一方で、復旧に向けた議論は、復旧後の利用促進策については先にまとまっている(利用促進協議会WG)が、肝心の復旧方法が決まっていない。復旧検討部会(2025年2月の第4回資料)の資料を見る限り、鉄道(直営かみなし上下分離か三セクか)、BRT、バスという選択肢が出ており、それぞれについて、復旧の際の運行本数(BRT、バスは1.5倍を想定)、乗降場所の柔軟性、バリアフリー性、災害を再び受けた際の復旧の容易さ、国庫補助、コストを比較検討している。
今日提出された報告書はまだ確認できていないが、報道を見る限り、2025年2月にJRが提出した資料に近いと思われるのでそれを確認すると、BRTについては阿保駅から湯ノ峠駅手前の貞任第5踏切(以南は国道316号線を利用)までの4.2kmを鉄道用地から転用し、専用道とするものを基本としている。BRTの復旧であれば、この専用道以外は2年ほど、専用道を含んで3~4年で復旧可能とみている。イニシャルコストは55億円、ランニングコストは年2.5億円とみている。
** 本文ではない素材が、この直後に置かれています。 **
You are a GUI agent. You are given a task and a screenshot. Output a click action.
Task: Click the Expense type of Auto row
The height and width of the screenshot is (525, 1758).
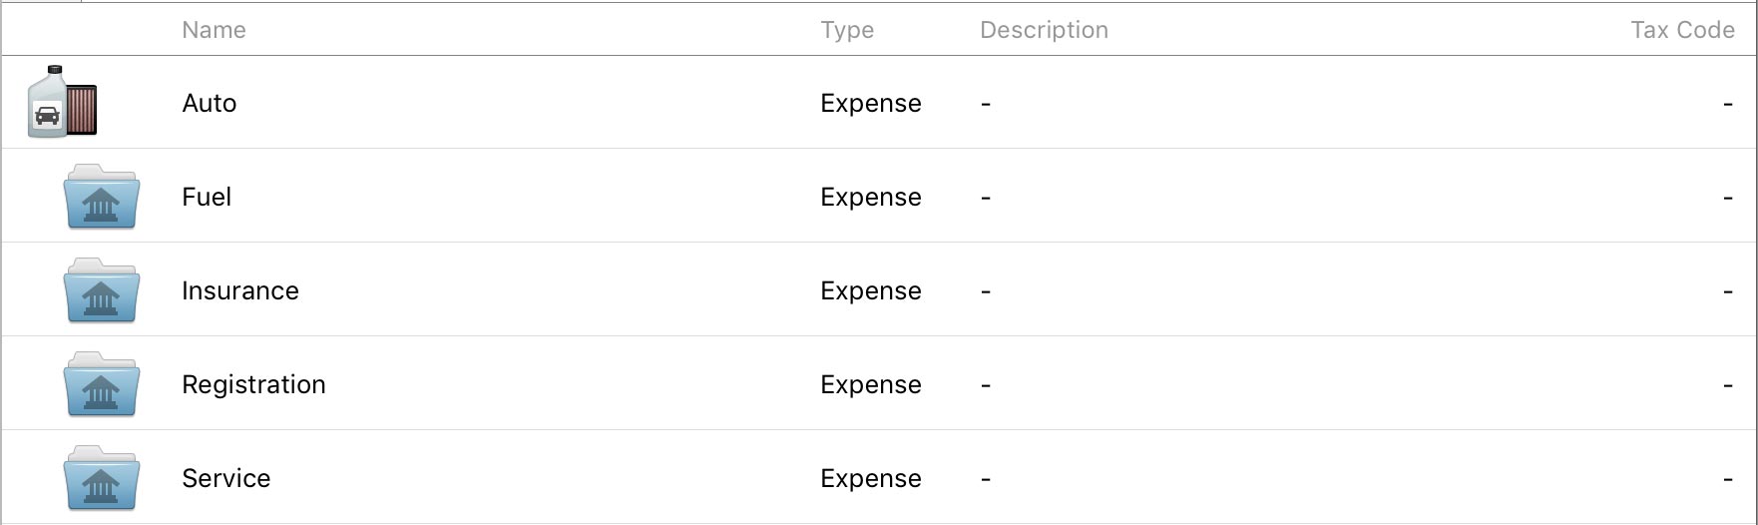(x=871, y=104)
なお、この際、JRとして「鉄道と同等の運賃サービス・時刻表や運行情報の一体化など鉄道との親和性を高めることを目指す(資料より)」ことを明言している。
一方、鉄道での復旧であればイニシャルコストは58億円以上、ランニングコストは年5.5億円以上、復旧は最短でも10年とみている。
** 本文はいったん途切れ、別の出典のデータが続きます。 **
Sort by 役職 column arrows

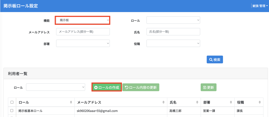click(x=260, y=102)
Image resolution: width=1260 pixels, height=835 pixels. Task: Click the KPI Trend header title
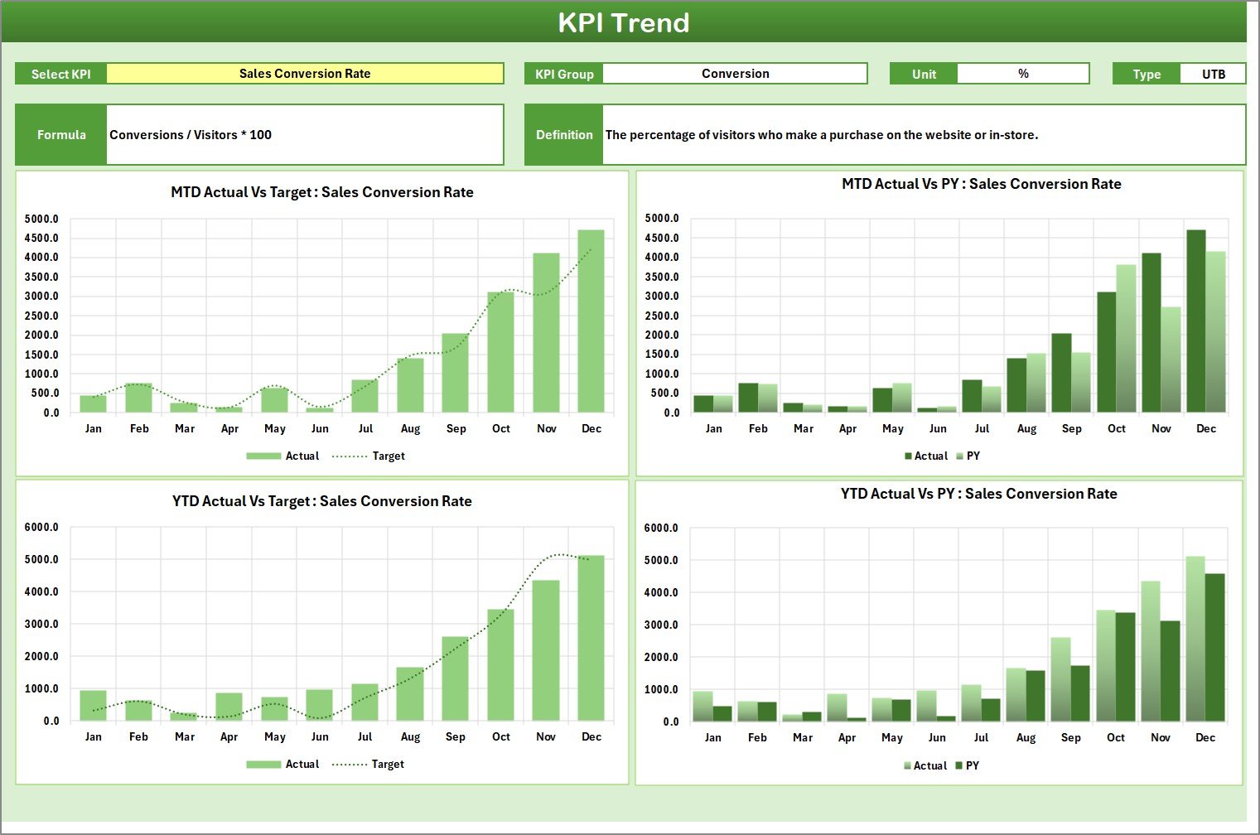click(x=624, y=22)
これらを踏まえると、BRTでの復旧(恐らく路線網の中での位置づけは日田彦山線に近いとみてよい)が一番楽ではあろうと思われる。少なくとも、JRとして「南北を結ぶ交通軸として、利便性と持続可能性を確保した地域公共交通の復旧は必要(資料より)」としていること、鉄道とのモード間に障壁を埋めようという姿勢を見せていることから、これが優勢であろうと言わざるを得ない。